J’ai commencé à travailler à Casa, et je ne m’en sortais pas trop mal, mais je restais limitée. Tu dépenses tout ce que tu gagnes entre tes clopes, ton logement et tes fringues, sans oublier l’argent que tu donnes aux membres de ta famille. Dans un ou deux ans, quand je prendrai ma retraite et que je m’installerai durablement auprès de mes proches à Casablanca, je pourrai vivre comme une « bent darhoum » (une fille bien comme il faut) de la grande bourgeoisie, si je veux, choisir mon mari parmi les plus beaux partis du pays. L’argent efface tout le passé, et magnifie le présent et l’avenir. Mon amant m’a acheté une superbe Acura (Honda, dans les pays anglo-saxons, ndlr) Legend, et j’ai assez de fric et de bijoux pour acheter le plus bel appartement de la ville. Je ne suis plus la petite « khouinza » (souillon) que me donnaient l’impression d’être certains regards hautains…
Pour répondre à ta question, Casa regorge de clients pour une fille comme moi, encore jeune et pas trop abîmée. Mais, le pouvoir d’achat, ici, est ridicule par rapport à celui qui a cours dans les pays du Golfe. En un soir, je peux me faire l’équivalent de l’argent que j’engrangerais en dix ou quinze jours de dur labeur à Casa si je me donnais cette peine. Ce n’est pas pour rien que de nombreux Marocains homosexuels ont récemment fait leur apparition dans les soirées mondaines de Dubaï notamment. On trouve de tout dans le Golfe, qui est la capitale universelle de l’argent et du sexe.
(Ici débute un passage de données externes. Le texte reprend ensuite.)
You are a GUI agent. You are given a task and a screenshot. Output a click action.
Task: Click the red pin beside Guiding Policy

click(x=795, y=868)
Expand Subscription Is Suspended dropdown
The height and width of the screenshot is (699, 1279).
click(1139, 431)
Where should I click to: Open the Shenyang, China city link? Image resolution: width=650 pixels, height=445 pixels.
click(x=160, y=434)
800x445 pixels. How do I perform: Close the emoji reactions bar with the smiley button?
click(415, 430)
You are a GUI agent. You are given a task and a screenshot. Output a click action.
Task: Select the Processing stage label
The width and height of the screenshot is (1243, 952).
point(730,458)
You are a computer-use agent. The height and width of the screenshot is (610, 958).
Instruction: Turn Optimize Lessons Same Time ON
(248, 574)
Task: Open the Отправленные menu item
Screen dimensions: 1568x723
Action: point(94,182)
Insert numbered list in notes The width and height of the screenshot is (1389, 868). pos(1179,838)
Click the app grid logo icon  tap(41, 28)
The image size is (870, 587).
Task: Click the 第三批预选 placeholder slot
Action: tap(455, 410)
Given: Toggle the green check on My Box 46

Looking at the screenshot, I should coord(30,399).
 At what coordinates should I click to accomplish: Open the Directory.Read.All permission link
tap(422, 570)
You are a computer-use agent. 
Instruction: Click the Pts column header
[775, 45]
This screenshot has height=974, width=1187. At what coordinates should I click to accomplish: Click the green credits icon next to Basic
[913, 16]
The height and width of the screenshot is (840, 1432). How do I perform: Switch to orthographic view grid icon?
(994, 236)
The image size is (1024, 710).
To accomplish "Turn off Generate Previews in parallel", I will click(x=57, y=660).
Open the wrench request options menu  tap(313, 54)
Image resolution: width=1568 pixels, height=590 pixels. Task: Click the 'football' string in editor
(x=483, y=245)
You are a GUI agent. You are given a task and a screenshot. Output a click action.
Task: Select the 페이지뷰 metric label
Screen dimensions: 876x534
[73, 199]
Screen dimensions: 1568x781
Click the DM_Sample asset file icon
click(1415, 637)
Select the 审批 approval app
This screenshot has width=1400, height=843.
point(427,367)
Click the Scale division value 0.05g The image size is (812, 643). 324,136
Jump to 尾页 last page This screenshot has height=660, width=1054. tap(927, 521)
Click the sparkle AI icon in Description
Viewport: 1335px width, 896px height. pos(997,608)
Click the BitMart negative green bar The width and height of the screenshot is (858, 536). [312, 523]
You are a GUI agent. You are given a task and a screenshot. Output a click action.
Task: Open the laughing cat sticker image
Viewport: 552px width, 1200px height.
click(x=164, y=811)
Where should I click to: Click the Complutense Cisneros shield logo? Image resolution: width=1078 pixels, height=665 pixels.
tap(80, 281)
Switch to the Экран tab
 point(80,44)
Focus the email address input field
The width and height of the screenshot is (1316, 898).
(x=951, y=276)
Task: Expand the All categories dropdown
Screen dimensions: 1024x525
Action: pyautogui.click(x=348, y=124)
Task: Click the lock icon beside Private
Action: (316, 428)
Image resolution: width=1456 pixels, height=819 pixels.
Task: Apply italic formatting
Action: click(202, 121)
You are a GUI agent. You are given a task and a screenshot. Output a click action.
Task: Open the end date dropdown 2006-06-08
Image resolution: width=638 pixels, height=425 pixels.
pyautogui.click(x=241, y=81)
A quand ton prochain voyage… d’affaires ?
Je me rends bientôt à Dubaï. Je ne peux pas rater la foire internationale du shopping ; les soldes sont incroyables, et il y a des tombolas de folie. L’année dernière, j’ai gagné des boucles d’oreilles Chopard. A cette époque, Dubaï, c’est l‘équivalent, en plus civilisé, des « moussems » marocains. Toutes les putes accourent parce que les touristes fortunés du monde entier viennent dépenser sans compter leur argent dans les boutiques et les hôtels. Je compte, pour ma part, soutirer un maximum de pognon à mon chéri pour mes achats. Il suffit que je m’en occupe une nuit ou deux pour qu’il accède à chacun de mes caprices.